> **What you need to do**:
The result is the exact lines from the one containing "Instruction: Select the 0,05 intensity value" through the final line of the entries; leave out the pictures.

╭─ Listed entries

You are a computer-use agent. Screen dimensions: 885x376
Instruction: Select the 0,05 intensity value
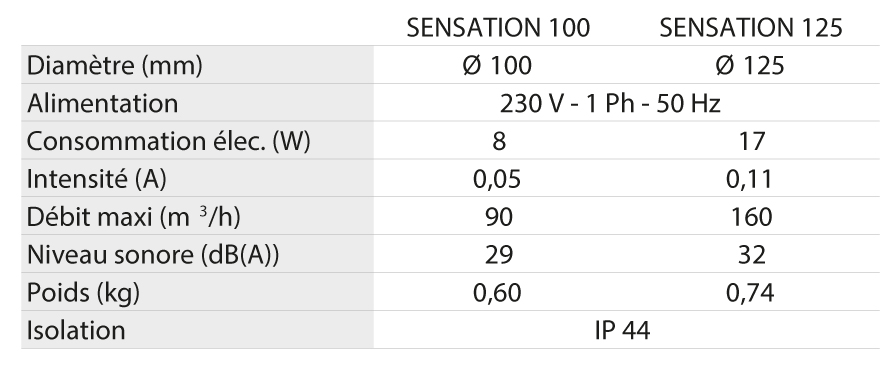[497, 180]

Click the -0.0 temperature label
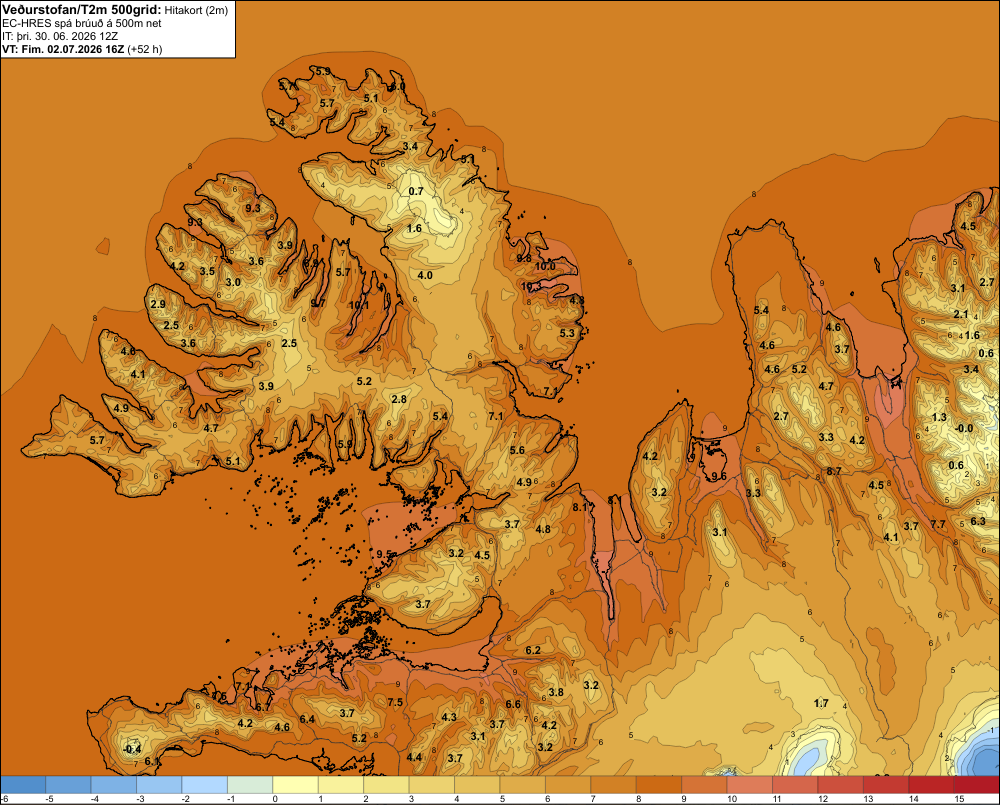click(965, 429)

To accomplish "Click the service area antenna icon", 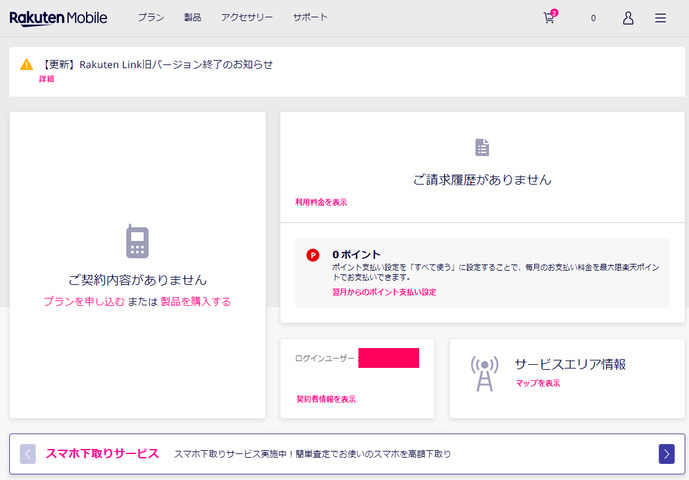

╰─

> **Your solution**:
Instruction: Select the 0,05 intensity value
[497, 180]

Click the -0.0 temperature label
click(965, 429)

To accomplish "Click the service area antenna icon", 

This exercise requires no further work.